Yes, it’s a fast food joint. But Moe’s Southwest Grill is moving into the Sagamore, where condos sell for more than a few hundred grand. This isn’t a sign the Sagamore is failing. It’s a sign someone has some some serious money, as the franchise requires a $1.5 million net worth and $600,000 liquid cash available.

This is not a story about Henry B’s closing. (I’m sorry for the staff affected, but it was not a popular place. In a town with 1,000 Italian restaurants, fancy and high end is generally not going to work.) This is a story about the chains jumping Jefferson Rd. into the Inner Loop.

Chains take fewer risks than independent business owners. And when they do take risks, they’re very calculated. Tim Horton’s recently made its first push into downtown Rochester after 10 years in the market.

“It was a mix of the proper location and right opportunity. We know downtown is being revitalized and we want to be a part of that,” said Adam Grandmont, Tim Horton’s district manager of operations. He sees a chain moving to the neighborhood as a big vote of confidence.

The danger of chains swooping in is an area loses its identity.

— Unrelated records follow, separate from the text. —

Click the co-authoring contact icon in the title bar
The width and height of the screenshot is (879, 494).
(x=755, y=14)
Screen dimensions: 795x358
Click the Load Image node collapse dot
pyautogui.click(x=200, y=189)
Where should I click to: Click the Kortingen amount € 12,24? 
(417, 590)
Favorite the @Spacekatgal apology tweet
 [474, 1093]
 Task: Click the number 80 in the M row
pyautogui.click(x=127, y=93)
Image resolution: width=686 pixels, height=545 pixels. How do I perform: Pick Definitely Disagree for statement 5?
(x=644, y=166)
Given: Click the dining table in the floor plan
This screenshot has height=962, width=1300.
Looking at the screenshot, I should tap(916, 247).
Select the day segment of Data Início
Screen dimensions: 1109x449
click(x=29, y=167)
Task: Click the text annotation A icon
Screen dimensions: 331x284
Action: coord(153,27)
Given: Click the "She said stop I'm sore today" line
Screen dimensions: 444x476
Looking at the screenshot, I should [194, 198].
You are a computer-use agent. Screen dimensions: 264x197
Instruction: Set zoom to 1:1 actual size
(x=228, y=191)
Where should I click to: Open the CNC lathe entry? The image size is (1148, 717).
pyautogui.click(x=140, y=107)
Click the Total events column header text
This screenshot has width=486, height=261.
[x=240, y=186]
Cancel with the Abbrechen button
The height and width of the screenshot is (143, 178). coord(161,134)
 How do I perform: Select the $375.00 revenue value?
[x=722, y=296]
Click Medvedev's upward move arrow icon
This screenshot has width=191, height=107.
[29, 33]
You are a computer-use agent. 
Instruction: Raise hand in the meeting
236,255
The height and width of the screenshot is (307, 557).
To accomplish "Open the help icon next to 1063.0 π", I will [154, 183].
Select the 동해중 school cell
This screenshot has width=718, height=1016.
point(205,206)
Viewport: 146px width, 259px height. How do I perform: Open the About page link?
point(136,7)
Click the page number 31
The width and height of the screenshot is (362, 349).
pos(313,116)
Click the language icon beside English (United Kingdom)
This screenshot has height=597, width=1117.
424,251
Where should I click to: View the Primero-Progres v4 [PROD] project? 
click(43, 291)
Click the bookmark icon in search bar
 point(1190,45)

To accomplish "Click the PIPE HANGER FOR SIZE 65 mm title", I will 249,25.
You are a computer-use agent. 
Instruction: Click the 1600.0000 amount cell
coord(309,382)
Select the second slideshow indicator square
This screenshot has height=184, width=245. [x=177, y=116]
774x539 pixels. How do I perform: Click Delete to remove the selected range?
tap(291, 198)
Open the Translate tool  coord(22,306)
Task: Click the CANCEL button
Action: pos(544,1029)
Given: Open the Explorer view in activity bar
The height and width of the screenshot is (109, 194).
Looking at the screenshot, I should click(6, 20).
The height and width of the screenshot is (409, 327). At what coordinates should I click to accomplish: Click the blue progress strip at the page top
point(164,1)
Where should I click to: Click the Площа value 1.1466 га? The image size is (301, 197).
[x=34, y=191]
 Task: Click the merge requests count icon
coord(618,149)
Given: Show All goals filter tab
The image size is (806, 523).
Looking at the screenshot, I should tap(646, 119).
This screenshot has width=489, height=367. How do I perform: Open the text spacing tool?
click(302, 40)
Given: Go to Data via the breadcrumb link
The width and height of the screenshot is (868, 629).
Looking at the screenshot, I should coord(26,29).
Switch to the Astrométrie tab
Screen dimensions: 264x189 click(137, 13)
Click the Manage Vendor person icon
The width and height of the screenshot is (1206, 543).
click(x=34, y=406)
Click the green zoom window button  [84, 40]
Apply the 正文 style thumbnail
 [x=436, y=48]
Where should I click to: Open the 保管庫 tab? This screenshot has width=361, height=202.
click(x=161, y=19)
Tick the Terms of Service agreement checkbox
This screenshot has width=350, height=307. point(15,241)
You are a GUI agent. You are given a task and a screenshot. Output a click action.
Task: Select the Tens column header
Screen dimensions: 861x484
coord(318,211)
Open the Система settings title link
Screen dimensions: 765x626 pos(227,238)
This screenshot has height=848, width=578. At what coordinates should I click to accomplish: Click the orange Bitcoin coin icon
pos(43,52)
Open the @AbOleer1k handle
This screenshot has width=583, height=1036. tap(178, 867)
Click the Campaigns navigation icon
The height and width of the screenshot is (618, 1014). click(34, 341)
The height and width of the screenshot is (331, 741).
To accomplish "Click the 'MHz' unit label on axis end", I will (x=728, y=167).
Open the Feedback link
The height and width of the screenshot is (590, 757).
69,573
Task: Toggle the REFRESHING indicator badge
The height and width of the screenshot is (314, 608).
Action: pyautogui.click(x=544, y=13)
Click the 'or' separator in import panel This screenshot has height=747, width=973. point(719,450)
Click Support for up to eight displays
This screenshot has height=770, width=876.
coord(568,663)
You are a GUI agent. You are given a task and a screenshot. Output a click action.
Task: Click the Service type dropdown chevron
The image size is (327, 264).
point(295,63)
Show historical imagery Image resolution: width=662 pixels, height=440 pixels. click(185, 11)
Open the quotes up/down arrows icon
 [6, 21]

I will not be happy if Matthews East End Grill sells out to Applebee’s or Spot Coffee becomes Starbucks or Veneto morphs into Olive Garden. A neighborhood’s soul is in its unique architecture, streets and businesses.

In Buffalo, Elmwood Village neighbors freaked out when Panera announced it was moving in. Even though the chain was taking over a Blockbuster, residents worried about the character of their enclave. The debate made me think about a conversation I had with the owner of a historic W. Main St. church who wants to tear it down to put up a dollar store. “Panera isn’t coming here,” he said, pointing to the low-income housing going up nearby.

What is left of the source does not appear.